Darksiders 2 Review: Dance with Death in the Pale Moonlight

The team at Vigil Games started with the ambitious Darksiders, a title that took some of the industry’s best game concepts and brought them together. God of War, The Legend of Zelda, Portal; all of these were a major influence in the studio’s first major release. With the sequel, Vigil has fleshed out these concepts and added new RPG mechanics like loot and leveling. This new mash-up creates Darksiders 2, one of the most enjoyable games of 2012. 

Darksiders 2 might be enjoyable to play, but the game’s story is a major letdown. The first Darksiders ends with an epic climax: War breaks the final seal and the other three Horsemen ride to fight by his side. The sequel takes place concurrently to the first game, so the story doesn’t move forward at all, crushing any excitement for seeing all four Horsemen riding into battle together.

While War is imprisoned by the Charred Council, his brother Death goes on a quest to un-reap the souls of the living and help clear his brother’s name. Along the way, good-natured Death decides to stop and help every character with their problems so they will give him an item he needs or point him in the direction of his next task. This results in doing a staggering amount of fetch quests just to get one step forward in the main quest. Death is less of a badass and more of an errand-boy character.

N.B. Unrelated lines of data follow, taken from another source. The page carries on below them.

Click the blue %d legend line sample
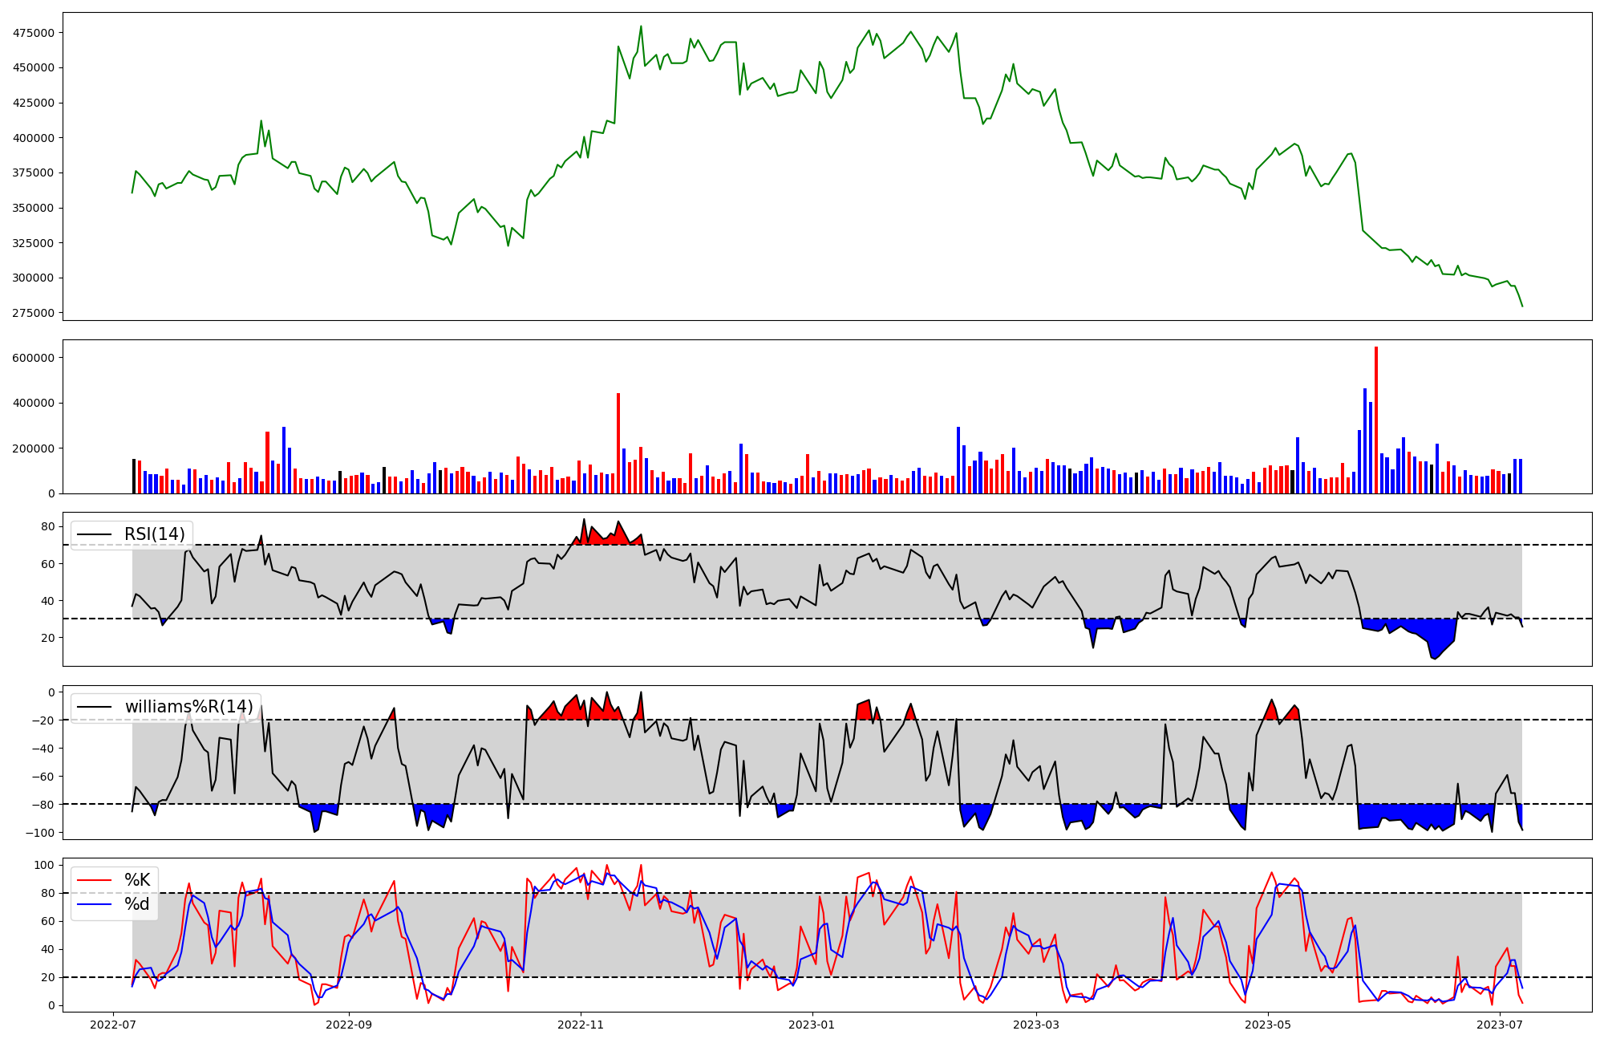The height and width of the screenshot is (1043, 1604). tap(94, 904)
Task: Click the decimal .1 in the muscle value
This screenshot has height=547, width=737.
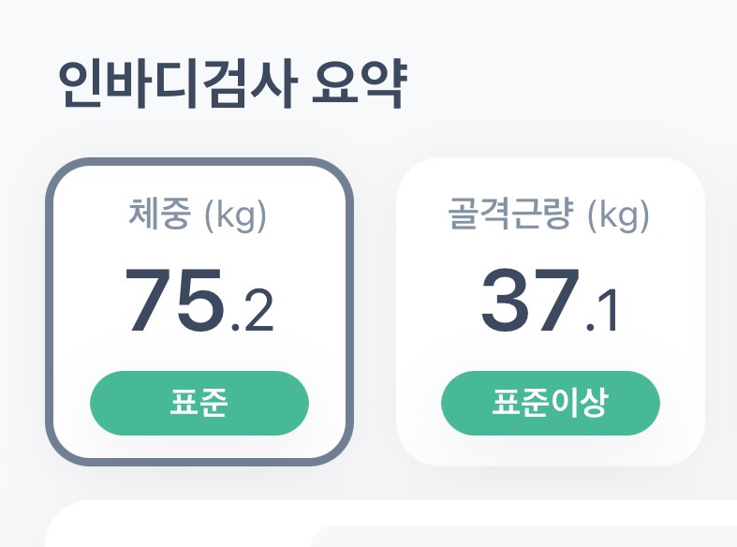Action: [603, 313]
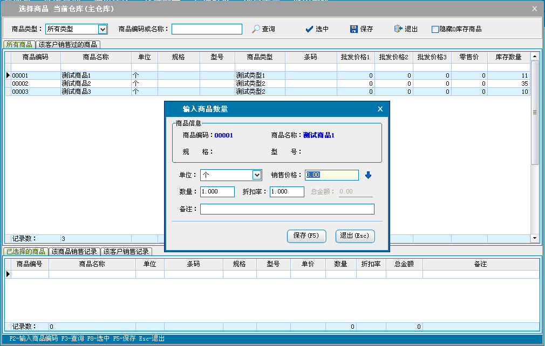Close the 输入商品数量 dialog
This screenshot has width=545, height=346.
coord(380,109)
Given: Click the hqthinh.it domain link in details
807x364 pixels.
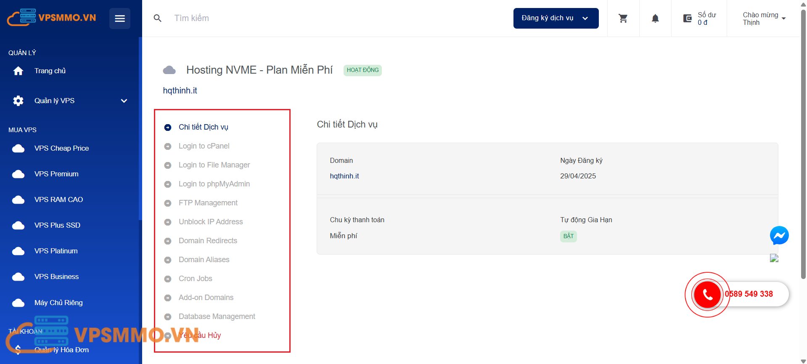Looking at the screenshot, I should pos(344,176).
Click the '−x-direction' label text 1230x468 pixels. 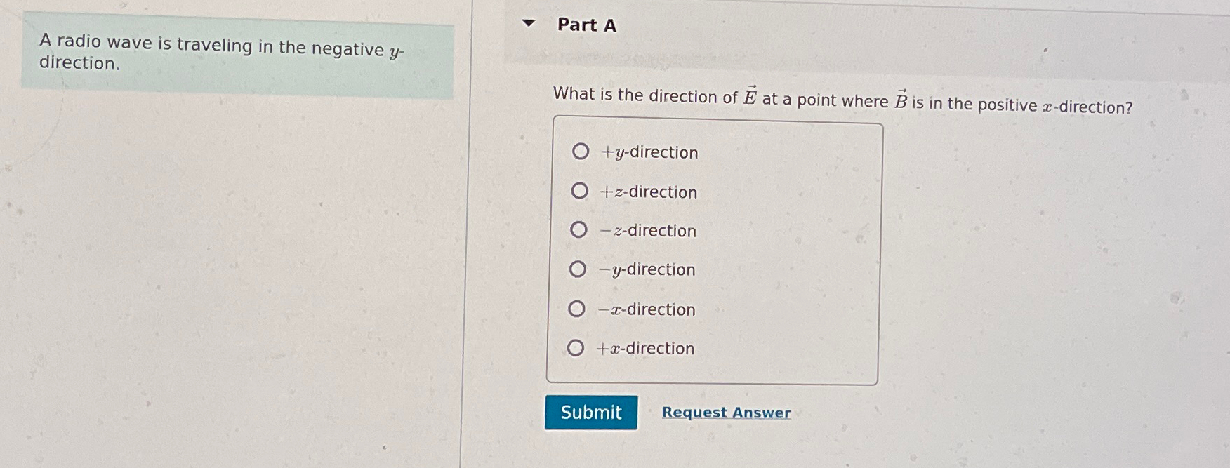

Not until the final battle did Death ever do anything meaningful, but his agility and skill set makes this 20-25 hour journey extremely gratifying. Combat in Darksiders 2 is easily the game’s strongest aspect. Employing a combo-dense light and heavy combat system, Death is a master at achieving his namesake. Death is far more spry than his brother, which makes dodging enemy attacks and chaining high-numbered combos incredibly fast, fierce, and fun. Chaining together main and off-hand weapon attacks is seamless and fluid, offering a sense of depth akin to a Devil May Cry. If an enemy is far away, pull him closer with a deathly grip. Employ the help of dead souls to fight alongside Death and turn a losing battle in your favor. Combat never feels frustrating and never feels like the game did something you didn’t tell it to do. I was consistently excited when a new group of enemies appeared just so I got to enjoy the thrill of Darksiders 2’s combat again and again.

Death’s agility also helps in traversal as well. Quickly climbing up ledges and running along walls lets Death access regularly inaccessible areas of the decaying world. You can use these traversal skills to find hidden areas and items in the huge overworld. When not dwelling in dungeons, Death traverses a vast, empty landscape that is needlessly large. It takes too long to get from point to point, and even though there is a fast travel system in the game, it still feels like you do more running and horse riding than necessary. There are some random small dungeons in the overworld that have a puzzle or two and a loot chest at the end, which is a nice edition; but most of the world is just empty of any kind of life.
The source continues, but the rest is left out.